Grace and courtesy exercises - Walking
Exercises of Grace and Courtesy
(2) Walking. Yes, just walking, not walking on the treadmills :-)
Materials:
Place to Walk
Child/children
Presentation:
1.Invite one or two children to come and join you.
2.Ask them to stand erect with their hands at their sides.
3.Demonstrate first by walking in a chosen direction.
4.Feet should be as quiet as possible.
5.Invite the child/children to come and walk with you or by themselves.
Variations and Extensions:
1.Walk around furniture.
2.Walk around the playground.
Points of Interest:
1.Proper posture
2.One foot in front of the other
3.Walking close without touching others
Control of Error:
1.The teacher
2.The children
3.Bumping into each other
Aims:
Poise, responsibility towards others and objects, control, coordination
Age:
2 ½ - 6 years old
Language:
Walk, balance, posture
Why my child won’t listen?
I get asked this question quite often.
Are you interested to know what Maria Montessori’s view on this?
I have a 4 years old joined my class in January, he was what the Cantonese called “gao jin” —literally a “stubborn cow”:-)
He broke a glass pitcher, spilled the beans and refused to pick them up on the first day.
We played walking on the line, he couldn’t walk in straight line and wiggled like a worm on the chair, pushed the chair with his butts and gave out loud noise, couldn’t solve a 10-piece puzzles and wouldn’t pick them up when he didn’t want to continue.
When we played silence game, he couldn’t hear his name being called even though I called his names louder and louder for about 10 times.
Should we have started “teaching” him, do you think he can absorb?

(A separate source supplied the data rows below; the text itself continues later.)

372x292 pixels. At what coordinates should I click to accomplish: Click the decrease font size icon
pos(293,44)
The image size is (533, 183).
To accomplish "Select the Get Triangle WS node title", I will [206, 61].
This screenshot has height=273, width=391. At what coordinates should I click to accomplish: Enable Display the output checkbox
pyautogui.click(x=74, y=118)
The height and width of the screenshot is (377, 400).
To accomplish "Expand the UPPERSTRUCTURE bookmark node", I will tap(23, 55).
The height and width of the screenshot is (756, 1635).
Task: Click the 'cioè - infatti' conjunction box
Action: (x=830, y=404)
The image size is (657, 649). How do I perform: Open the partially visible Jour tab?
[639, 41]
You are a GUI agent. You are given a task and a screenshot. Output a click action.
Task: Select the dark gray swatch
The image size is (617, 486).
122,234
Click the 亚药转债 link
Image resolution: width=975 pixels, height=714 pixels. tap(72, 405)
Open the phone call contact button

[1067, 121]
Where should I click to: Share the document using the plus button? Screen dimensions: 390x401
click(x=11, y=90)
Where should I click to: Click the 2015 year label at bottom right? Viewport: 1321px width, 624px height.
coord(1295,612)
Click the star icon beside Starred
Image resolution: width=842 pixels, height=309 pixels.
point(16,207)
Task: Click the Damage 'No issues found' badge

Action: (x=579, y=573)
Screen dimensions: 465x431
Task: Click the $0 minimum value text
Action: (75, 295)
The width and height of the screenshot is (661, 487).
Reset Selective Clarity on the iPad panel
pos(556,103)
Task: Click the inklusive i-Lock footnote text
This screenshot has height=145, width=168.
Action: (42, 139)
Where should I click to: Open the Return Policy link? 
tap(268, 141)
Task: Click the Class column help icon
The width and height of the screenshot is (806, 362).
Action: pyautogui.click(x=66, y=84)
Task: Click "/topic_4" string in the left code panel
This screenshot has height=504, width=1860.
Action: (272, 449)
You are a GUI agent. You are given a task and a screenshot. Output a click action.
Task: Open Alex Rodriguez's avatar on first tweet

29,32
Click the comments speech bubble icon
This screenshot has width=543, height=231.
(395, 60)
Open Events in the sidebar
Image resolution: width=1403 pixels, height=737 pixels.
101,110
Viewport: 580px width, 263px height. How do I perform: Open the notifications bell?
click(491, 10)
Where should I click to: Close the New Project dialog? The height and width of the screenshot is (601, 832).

We make sure we play silence game and walking on the line with him everyday, sometime twice a day. By the third or fourth day, he jumped up when I just whispered his name from another corner of the classroom.
One of those paradox of Montessori education. If you want your child to listen, you don’t speak louder and louder so they can hear, but to bring him silence and quietness, so that he learned to listen carefully.
Dr. Montessori invented this game when she was working with children who were partially deaf. She found that partially deaf children’s hearing was often improved when they learned to listen carefully to sounds.
Today is the last school day of his third week, he has not broken anything since the last pitcher, he is also able to sit down for 20 minutes, completing a 20 piece puzzle, all by himself. To me, that’s a big achievement for the child.